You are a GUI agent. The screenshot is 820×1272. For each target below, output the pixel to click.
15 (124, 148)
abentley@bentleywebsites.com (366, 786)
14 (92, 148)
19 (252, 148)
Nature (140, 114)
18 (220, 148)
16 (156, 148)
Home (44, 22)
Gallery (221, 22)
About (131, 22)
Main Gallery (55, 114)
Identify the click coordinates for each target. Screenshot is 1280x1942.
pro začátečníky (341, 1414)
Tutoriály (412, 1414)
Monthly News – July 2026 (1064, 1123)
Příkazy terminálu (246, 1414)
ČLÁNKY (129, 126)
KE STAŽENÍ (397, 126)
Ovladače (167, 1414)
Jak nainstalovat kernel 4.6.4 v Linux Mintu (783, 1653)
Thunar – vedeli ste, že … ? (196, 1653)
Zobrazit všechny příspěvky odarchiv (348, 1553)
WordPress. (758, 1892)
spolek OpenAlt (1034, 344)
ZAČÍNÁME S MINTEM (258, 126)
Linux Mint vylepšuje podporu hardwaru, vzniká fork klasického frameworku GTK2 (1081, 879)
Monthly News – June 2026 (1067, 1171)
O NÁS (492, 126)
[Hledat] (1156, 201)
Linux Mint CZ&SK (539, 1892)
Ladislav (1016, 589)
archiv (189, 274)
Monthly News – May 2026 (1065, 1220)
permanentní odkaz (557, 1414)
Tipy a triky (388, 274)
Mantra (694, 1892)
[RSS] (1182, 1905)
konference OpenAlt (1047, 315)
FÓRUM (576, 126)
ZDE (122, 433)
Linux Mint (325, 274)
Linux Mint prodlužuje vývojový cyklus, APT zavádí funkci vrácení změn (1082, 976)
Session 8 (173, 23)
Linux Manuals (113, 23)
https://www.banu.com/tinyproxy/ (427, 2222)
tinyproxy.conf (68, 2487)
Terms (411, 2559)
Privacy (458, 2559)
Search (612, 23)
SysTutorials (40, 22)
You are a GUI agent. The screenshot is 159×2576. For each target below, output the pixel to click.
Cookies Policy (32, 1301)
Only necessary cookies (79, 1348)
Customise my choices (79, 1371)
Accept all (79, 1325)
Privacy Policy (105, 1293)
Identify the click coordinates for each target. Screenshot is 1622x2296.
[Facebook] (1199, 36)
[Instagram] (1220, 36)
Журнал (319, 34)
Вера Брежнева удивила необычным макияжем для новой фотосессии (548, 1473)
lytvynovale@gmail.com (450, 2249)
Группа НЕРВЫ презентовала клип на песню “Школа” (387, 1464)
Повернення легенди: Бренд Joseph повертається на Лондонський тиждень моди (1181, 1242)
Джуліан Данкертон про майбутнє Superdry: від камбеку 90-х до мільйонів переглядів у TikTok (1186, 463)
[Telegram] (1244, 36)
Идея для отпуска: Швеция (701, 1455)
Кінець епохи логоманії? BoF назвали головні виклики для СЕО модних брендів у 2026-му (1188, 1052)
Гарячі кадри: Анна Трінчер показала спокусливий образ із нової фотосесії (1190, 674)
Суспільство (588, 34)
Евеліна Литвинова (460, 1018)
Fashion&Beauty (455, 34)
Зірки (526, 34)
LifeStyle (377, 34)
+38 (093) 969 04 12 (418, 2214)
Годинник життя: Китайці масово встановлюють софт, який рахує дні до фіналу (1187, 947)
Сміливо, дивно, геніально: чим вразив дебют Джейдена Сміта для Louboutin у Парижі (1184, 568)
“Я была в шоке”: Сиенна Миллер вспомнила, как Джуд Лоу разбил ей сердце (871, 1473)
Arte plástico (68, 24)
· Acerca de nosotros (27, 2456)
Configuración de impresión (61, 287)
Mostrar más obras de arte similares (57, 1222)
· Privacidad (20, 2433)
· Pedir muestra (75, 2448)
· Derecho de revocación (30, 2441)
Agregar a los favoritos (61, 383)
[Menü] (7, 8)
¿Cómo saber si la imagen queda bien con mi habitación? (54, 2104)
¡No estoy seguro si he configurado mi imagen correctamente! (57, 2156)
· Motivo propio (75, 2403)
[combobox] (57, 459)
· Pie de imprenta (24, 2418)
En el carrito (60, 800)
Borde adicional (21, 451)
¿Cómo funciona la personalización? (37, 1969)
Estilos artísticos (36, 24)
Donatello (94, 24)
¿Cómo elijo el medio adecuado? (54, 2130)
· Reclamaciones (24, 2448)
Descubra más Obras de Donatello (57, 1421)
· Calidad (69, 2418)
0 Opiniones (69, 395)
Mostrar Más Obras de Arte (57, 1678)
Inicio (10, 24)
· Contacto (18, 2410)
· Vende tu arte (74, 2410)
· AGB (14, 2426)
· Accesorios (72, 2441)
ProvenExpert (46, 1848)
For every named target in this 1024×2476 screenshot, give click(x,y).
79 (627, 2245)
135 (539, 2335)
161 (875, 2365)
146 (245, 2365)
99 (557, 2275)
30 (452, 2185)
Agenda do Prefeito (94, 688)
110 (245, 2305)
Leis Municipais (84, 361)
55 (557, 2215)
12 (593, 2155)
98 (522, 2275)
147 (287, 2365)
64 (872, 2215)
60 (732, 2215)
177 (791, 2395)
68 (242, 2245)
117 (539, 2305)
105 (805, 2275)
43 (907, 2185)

- [Task details] Copy range, inclusive: the line holding "arte (74, 2410)" to the line holding "117 (539, 2305)". Reproduce exactly those lines of the records above and no others.

- [Written answer]
· Vende tu arte (74, 2410)
· AGB (14, 2426)
· Accesorios (72, 2441)
ProvenExpert (46, 1848)
For every named target in this 1024×2476 screenshot, give click(x,y).
79 (627, 2245)
135 (539, 2335)
161 (875, 2365)
146 (245, 2365)
99 (557, 2275)
30 (452, 2185)
Agenda do Prefeito (94, 688)
110 (245, 2305)
Leis Municipais (84, 361)
55 (557, 2215)
12 (593, 2155)
98 (522, 2275)
147 (287, 2365)
64 (872, 2215)
60 (732, 2215)
177 (791, 2395)
68 (242, 2245)
117 (539, 2305)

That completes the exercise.